# [WORK INSTRUCTIONS]
Switch each "icon" in the material below to "glyph", leave everything else unchanged, and return all the lines.

# [ENTRIES SHOWN]
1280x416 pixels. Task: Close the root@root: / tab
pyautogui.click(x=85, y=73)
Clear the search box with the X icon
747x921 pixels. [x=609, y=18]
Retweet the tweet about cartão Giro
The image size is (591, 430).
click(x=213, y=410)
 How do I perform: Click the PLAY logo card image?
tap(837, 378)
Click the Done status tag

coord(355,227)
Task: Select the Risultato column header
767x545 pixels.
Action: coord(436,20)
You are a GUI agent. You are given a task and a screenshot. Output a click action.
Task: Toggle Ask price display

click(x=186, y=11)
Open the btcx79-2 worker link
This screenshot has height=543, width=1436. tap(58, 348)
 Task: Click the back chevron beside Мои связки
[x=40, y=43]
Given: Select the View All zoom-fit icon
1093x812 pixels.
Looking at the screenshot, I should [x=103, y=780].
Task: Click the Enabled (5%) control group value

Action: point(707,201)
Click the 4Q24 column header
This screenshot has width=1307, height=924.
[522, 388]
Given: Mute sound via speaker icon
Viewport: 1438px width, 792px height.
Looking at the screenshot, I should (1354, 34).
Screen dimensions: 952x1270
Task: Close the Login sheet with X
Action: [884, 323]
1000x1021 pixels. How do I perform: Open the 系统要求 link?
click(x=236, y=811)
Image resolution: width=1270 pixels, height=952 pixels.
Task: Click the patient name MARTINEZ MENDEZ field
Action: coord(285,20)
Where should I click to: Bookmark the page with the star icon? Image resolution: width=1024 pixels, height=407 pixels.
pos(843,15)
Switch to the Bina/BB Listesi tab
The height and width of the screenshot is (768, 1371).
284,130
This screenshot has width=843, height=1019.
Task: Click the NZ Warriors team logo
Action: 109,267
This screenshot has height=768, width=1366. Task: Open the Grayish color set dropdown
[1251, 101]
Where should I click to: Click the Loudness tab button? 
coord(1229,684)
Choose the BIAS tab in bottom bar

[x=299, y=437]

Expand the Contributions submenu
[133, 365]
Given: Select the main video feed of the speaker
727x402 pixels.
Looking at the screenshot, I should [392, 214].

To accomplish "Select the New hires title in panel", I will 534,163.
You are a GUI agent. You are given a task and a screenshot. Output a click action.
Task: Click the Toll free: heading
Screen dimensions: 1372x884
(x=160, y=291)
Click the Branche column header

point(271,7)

# [EXERCISE OUTPUT]
1280x416 pixels. Task: Close the root@root: / tab
pyautogui.click(x=85, y=73)
Clear the search box with the X glyph
747x921 pixels. [x=609, y=18]
Retweet the tweet about cartão Giro
The image size is (591, 430).
click(x=213, y=410)
 How do I perform: Click the PLAY logo card image?
tap(837, 378)
Click the Done status tag

coord(355,227)
Task: Select the Risultato column header
767x545 pixels.
Action: coord(436,20)
You are a GUI agent. You are given a task and a screenshot. Output a click action.
Task: Toggle Ask price display

click(x=186, y=11)
Open the btcx79-2 worker link
This screenshot has height=543, width=1436. tap(58, 348)
 Task: Click the back chevron beside Мои связки
[x=40, y=43]
Given: Select the View All zoom-fit glyph
1093x812 pixels.
Looking at the screenshot, I should [x=103, y=780].
Task: Click the Enabled (5%) control group value

Action: point(707,201)
Click the 4Q24 column header
This screenshot has width=1307, height=924.
[522, 388]
Given: Mute sound via speaker glyph
Viewport: 1438px width, 792px height.
Looking at the screenshot, I should (1354, 34).
Screen dimensions: 952x1270
Task: Close the Login sheet with X
Action: [884, 323]
1000x1021 pixels. How do I perform: Open the 系统要求 link?
click(x=236, y=811)
Image resolution: width=1270 pixels, height=952 pixels.
Task: Click the patient name MARTINEZ MENDEZ field
Action: coord(285,20)
Where should I click to: Bookmark the page with the star glyph? Image resolution: width=1024 pixels, height=407 pixels.
pos(843,15)
Switch to the Bina/BB Listesi tab
The height and width of the screenshot is (768, 1371).
284,130
This screenshot has width=843, height=1019.
Task: Click the NZ Warriors team logo
Action: 109,267
This screenshot has height=768, width=1366. Task: Open the Grayish color set dropdown
[1251, 101]
Where should I click to: Click the Loudness tab button? 
coord(1229,684)
Choose the BIAS tab in bottom bar

[x=299, y=437]

Expand the Contributions submenu
[133, 365]
Given: Select the main video feed of the speaker
727x402 pixels.
Looking at the screenshot, I should [392, 214].

To accomplish "Select the New hires title in panel", I will 534,163.
You are a GUI agent. You are given a task and a screenshot. Output a click action.
Task: Click the Toll free: heading
Screen dimensions: 1372x884
(x=160, y=291)
Click the Branche column header

point(271,7)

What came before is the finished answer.